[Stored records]

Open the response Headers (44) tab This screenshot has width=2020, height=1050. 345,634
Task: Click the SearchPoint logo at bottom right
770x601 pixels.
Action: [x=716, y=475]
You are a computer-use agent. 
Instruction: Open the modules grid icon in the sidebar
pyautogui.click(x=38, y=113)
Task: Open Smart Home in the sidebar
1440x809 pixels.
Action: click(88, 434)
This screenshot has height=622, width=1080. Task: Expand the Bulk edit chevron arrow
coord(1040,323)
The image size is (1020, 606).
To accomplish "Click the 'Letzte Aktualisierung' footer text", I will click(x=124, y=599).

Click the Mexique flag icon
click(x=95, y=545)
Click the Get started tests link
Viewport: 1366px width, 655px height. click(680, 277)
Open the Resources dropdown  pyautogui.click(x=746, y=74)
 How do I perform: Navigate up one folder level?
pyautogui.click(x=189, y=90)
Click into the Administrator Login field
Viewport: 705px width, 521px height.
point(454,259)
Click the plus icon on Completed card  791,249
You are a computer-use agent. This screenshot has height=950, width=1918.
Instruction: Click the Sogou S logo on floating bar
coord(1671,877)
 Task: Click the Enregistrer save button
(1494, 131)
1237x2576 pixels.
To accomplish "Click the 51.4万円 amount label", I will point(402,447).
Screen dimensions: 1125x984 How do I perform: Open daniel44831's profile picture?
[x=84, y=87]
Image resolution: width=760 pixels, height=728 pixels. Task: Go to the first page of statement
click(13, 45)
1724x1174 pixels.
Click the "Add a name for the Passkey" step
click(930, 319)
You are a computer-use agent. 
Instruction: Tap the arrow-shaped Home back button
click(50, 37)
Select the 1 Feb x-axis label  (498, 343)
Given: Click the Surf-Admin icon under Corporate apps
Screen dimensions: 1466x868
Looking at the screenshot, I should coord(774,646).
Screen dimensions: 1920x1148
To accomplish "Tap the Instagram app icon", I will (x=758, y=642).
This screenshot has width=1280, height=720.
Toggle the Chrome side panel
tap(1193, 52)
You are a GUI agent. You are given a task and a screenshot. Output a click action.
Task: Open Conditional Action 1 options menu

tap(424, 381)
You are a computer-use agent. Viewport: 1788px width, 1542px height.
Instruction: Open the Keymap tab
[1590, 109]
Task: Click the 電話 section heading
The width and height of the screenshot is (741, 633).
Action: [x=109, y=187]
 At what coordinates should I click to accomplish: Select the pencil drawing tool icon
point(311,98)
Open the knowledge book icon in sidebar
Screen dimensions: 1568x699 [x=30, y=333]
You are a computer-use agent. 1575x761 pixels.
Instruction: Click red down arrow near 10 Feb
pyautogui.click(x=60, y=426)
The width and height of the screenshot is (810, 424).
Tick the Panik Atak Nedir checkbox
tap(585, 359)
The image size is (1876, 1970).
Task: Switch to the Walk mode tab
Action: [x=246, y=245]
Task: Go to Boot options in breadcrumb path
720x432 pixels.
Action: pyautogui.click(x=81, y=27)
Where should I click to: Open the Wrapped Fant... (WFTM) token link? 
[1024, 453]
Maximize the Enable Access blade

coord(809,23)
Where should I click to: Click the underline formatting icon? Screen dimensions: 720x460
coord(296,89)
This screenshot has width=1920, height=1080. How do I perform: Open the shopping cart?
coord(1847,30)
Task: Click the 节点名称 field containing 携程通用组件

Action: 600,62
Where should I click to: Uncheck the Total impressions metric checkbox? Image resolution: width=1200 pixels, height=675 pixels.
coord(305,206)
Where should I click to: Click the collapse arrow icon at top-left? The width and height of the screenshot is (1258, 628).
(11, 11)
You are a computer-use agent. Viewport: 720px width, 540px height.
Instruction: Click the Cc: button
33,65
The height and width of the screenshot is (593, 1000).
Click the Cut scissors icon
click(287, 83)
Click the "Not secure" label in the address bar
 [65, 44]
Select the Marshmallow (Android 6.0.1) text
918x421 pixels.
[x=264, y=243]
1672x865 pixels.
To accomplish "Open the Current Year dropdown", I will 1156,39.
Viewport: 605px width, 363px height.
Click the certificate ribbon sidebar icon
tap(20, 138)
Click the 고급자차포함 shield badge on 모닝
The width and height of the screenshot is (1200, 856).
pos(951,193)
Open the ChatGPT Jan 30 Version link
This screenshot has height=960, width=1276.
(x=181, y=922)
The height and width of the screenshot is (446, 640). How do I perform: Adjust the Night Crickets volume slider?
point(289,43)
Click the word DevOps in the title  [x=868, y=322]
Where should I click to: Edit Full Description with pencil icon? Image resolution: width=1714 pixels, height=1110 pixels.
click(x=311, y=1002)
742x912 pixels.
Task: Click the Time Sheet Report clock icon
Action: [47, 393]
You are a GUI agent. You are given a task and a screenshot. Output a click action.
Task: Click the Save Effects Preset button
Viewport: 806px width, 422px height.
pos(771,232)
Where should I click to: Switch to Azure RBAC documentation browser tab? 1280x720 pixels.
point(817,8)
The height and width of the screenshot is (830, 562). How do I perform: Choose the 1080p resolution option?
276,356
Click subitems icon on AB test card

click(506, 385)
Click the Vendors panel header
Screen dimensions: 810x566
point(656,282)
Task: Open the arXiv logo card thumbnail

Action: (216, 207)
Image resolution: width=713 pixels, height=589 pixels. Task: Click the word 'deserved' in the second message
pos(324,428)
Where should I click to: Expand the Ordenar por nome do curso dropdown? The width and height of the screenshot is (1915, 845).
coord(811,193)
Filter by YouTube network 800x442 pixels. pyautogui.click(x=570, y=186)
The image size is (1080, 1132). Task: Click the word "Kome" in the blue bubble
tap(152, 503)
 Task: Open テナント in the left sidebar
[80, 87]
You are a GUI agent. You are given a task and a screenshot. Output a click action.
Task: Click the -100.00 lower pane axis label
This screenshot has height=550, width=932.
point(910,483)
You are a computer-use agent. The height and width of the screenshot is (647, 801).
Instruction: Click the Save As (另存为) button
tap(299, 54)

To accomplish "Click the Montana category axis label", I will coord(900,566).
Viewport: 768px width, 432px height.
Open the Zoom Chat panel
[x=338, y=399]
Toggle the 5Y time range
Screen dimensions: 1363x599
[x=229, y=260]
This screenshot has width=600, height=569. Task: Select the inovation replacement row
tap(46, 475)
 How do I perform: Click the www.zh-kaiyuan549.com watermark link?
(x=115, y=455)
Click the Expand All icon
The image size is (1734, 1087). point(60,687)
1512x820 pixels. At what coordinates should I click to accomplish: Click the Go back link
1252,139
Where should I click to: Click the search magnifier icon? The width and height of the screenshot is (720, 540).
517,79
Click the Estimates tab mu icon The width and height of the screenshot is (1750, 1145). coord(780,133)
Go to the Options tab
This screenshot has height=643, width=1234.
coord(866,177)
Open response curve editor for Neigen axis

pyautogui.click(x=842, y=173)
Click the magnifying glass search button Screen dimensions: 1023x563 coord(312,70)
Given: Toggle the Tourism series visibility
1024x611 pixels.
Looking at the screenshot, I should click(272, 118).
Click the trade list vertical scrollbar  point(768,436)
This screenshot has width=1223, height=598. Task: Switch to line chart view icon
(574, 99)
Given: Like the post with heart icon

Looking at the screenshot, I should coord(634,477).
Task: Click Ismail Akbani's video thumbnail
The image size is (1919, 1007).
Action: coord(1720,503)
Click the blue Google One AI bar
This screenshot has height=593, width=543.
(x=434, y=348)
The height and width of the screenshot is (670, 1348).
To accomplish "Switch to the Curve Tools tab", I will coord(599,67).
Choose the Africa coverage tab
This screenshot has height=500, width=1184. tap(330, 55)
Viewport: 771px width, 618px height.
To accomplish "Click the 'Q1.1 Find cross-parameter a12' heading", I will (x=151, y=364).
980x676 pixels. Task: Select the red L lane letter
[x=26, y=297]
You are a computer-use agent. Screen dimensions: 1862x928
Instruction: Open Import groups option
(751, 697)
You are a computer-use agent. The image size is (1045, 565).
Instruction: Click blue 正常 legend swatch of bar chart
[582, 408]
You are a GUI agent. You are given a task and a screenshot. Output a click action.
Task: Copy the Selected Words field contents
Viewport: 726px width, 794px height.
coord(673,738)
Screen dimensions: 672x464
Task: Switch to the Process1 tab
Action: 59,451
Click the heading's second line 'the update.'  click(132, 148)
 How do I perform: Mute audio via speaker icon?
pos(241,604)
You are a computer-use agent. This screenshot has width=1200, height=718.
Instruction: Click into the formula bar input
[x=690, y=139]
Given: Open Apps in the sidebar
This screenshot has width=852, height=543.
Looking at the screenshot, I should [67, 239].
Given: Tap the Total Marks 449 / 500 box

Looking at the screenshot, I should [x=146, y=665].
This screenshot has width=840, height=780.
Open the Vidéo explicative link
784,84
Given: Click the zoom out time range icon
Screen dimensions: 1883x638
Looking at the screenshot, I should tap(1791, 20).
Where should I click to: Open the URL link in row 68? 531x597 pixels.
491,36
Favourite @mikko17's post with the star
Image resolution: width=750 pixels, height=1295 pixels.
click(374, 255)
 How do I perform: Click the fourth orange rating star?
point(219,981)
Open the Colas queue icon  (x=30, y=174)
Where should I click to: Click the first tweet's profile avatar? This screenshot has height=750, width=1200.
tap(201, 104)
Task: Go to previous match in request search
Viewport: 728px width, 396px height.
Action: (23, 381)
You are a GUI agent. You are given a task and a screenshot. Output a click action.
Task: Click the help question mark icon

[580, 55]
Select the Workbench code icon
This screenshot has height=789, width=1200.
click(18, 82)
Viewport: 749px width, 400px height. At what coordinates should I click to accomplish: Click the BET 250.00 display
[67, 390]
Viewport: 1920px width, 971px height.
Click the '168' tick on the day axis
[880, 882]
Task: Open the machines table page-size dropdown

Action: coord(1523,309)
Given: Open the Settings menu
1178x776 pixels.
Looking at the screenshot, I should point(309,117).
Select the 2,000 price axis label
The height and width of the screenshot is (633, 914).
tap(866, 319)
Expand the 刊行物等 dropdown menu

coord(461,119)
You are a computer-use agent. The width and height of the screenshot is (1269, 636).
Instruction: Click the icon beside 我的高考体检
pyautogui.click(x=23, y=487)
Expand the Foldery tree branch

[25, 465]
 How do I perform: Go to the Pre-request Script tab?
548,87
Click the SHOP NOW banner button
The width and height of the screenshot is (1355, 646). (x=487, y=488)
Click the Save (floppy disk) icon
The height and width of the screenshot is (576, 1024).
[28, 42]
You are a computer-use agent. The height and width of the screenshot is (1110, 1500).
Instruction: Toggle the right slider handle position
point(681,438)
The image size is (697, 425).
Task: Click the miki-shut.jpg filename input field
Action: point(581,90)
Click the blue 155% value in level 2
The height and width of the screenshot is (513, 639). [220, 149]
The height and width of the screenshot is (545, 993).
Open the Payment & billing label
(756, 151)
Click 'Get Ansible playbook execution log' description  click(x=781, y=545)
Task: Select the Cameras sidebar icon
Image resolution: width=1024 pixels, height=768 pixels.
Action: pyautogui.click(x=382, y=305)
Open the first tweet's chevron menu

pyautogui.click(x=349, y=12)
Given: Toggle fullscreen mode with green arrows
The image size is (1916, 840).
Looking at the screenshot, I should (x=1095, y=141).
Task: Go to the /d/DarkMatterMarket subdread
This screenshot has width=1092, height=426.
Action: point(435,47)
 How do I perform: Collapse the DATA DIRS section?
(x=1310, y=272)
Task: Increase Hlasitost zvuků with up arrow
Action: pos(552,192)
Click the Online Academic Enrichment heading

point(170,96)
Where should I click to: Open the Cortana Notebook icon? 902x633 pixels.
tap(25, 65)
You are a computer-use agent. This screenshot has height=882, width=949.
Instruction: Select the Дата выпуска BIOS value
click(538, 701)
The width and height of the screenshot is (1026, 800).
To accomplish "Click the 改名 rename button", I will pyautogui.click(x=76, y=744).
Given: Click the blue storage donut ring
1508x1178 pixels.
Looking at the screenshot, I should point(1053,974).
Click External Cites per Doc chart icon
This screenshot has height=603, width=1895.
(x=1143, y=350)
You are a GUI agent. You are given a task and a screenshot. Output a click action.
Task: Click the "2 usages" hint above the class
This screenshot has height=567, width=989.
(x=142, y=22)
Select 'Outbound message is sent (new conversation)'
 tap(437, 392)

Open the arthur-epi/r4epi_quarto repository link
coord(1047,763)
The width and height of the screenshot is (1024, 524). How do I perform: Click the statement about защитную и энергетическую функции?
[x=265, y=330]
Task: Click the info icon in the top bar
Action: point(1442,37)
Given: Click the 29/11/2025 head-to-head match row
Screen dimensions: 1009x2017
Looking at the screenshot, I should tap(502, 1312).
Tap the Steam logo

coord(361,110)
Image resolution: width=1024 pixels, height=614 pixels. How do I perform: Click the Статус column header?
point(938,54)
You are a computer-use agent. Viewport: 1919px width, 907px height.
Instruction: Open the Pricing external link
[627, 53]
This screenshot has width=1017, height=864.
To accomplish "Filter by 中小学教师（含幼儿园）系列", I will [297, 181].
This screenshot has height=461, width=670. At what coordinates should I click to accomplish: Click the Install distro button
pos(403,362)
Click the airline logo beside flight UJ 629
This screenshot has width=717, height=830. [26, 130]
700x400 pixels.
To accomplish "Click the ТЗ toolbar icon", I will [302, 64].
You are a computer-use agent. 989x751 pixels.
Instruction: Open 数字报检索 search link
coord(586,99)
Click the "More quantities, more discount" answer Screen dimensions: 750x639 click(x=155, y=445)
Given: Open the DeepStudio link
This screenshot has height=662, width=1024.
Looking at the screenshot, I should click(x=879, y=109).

* [YOUR ASSIGNMENT]:
Extract exactly and only the lines above from the line containing "720x432 pixels." through the line containing "You are a computer-use agent. Viewport: 720px", both end lines included.

* [WRITTEN SOLUTION]:
720x432 pixels.
Action: pyautogui.click(x=81, y=27)
Where should I click to: Open the Wrapped Fant... (WFTM) token link? 
[1024, 453]
Maximize the Enable Access blade

coord(809,23)
Where should I click to: Click the underline formatting icon? Screen dimensions: 720x460
coord(296,89)
This screenshot has width=1920, height=1080. How do I perform: Open the shopping cart?
coord(1847,30)
Task: Click the 节点名称 field containing 携程通用组件

Action: 600,62
Where should I click to: Uncheck the Total impressions metric checkbox? Image resolution: width=1200 pixels, height=675 pixels.
coord(305,206)
Where should I click to: Click the collapse arrow icon at top-left? The width and height of the screenshot is (1258, 628).
(11, 11)
You are a computer-use agent. Viewport: 720px width, 540px height.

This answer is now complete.